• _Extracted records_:
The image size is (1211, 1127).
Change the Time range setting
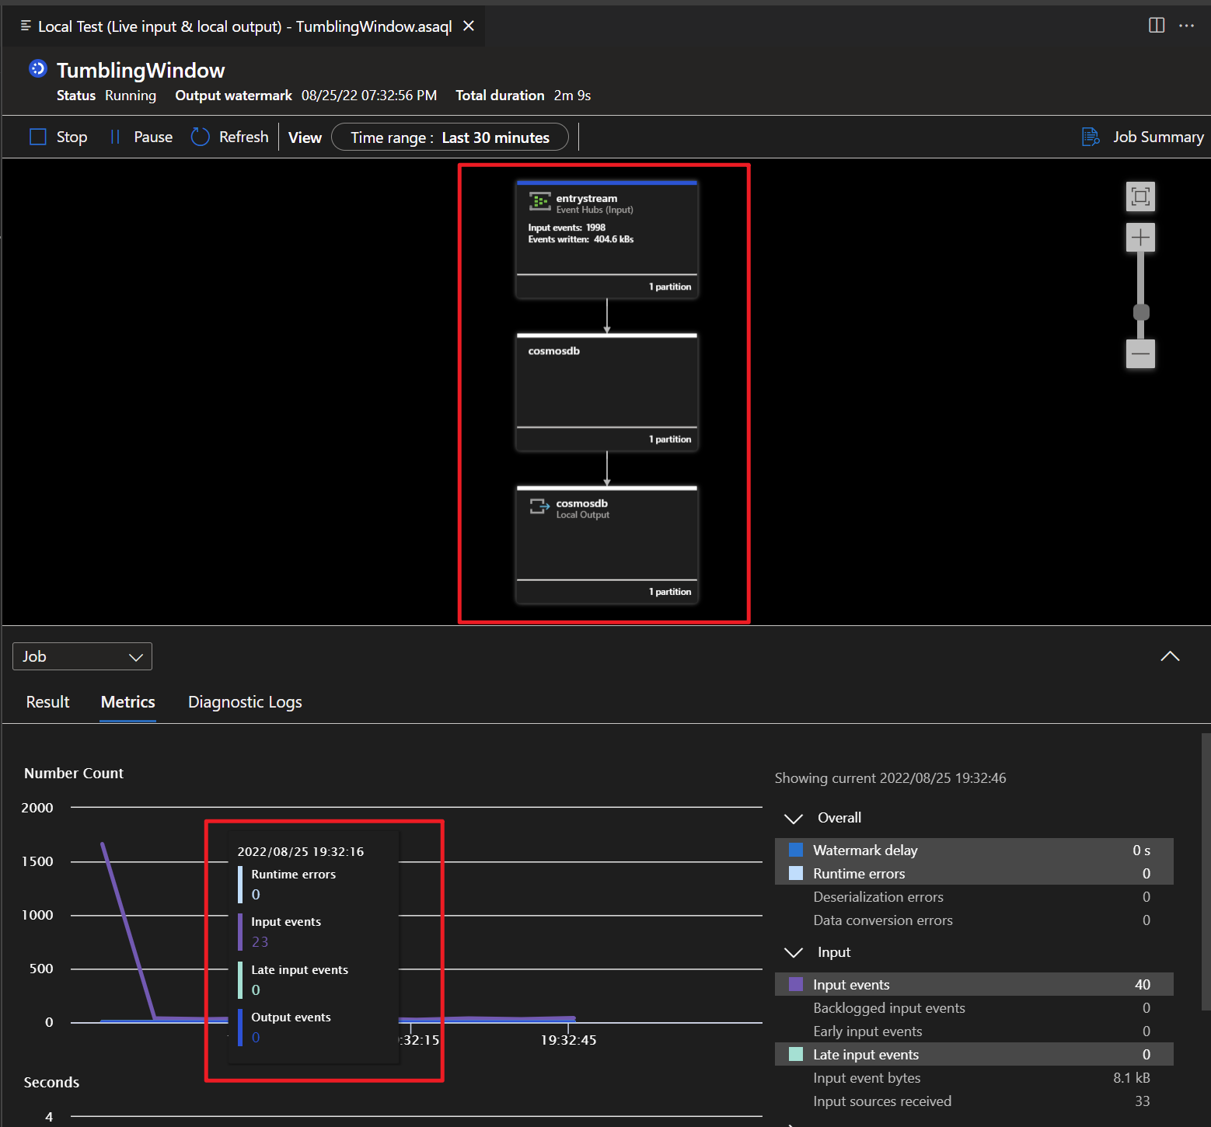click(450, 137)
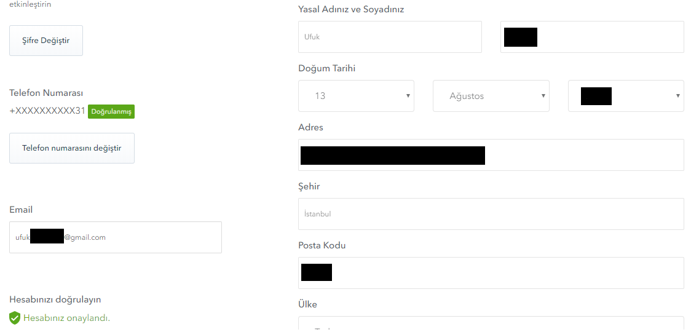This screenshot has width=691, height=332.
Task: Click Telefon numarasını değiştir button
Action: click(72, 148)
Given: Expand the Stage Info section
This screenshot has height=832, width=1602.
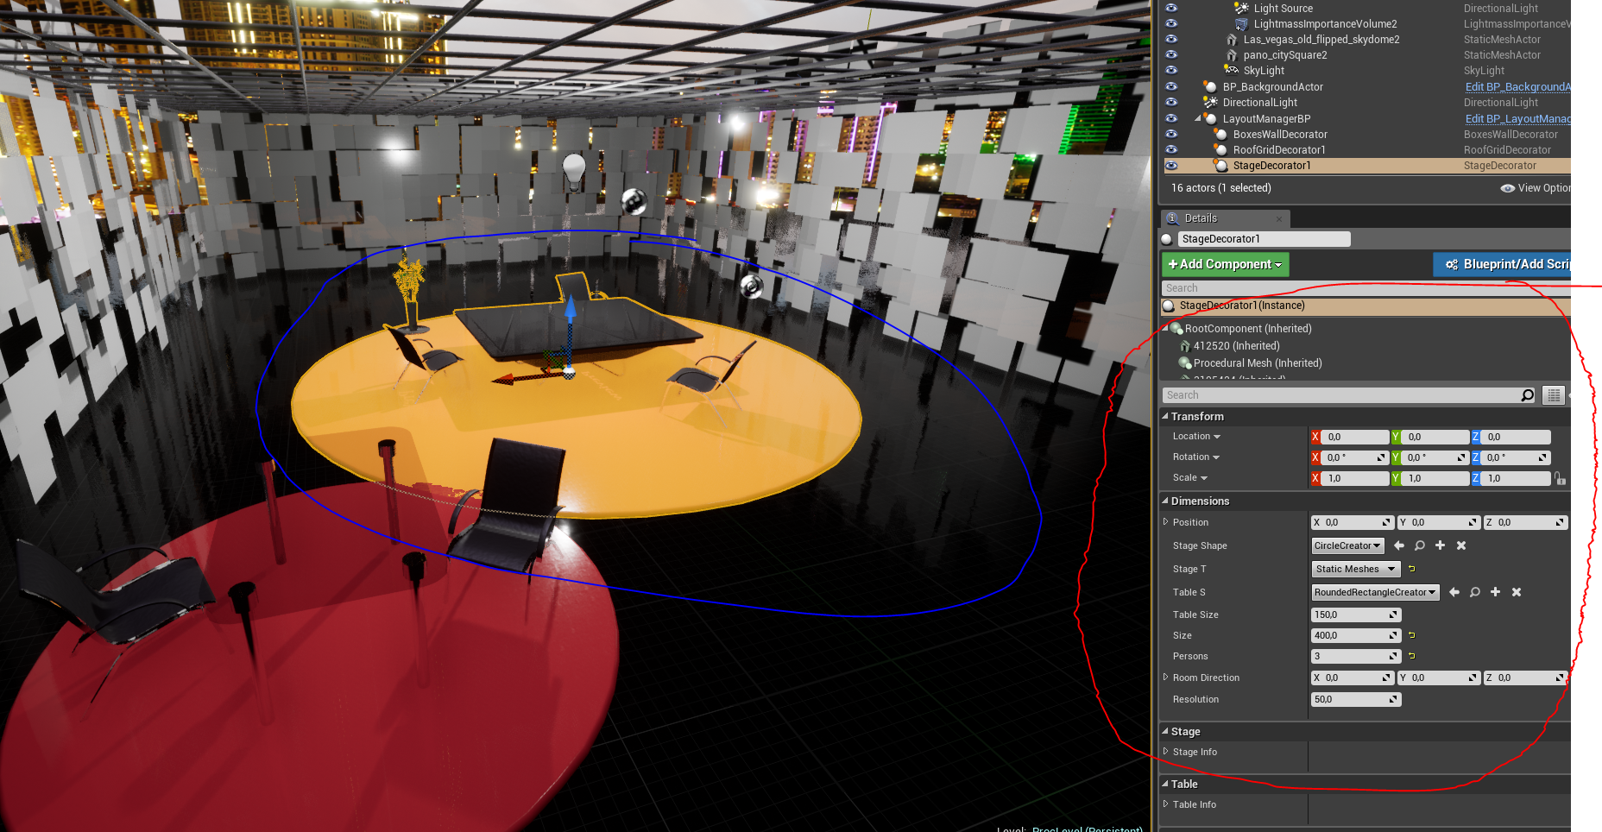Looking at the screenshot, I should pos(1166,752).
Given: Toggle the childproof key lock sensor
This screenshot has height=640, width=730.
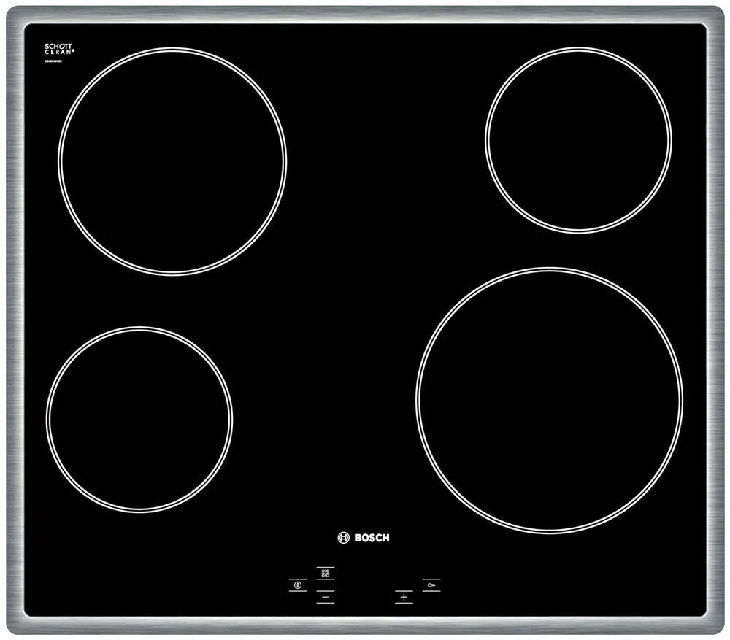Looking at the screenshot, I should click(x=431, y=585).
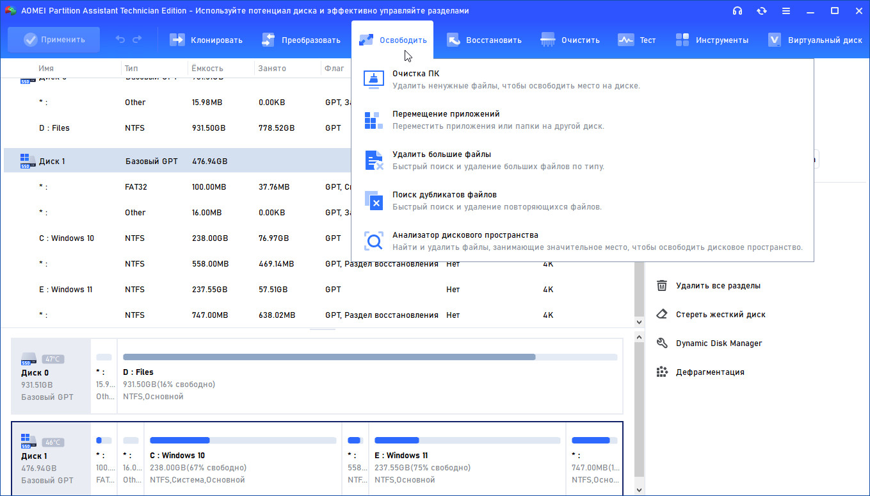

• _WHAT YOU SHOULD DO_: Starting at the line that contains "This screenshot has height=832, width=1602.", write out every line through the final line of the entries, word for word; skip any pictures.

• _COMPLETED TASK_:
This screenshot has height=832, width=1602.
Looking at the screenshot, I should pos(1166,752).
Given: Toggle the childproof key lock sensor
This screenshot has height=640, width=730.
Looking at the screenshot, I should click(x=431, y=585).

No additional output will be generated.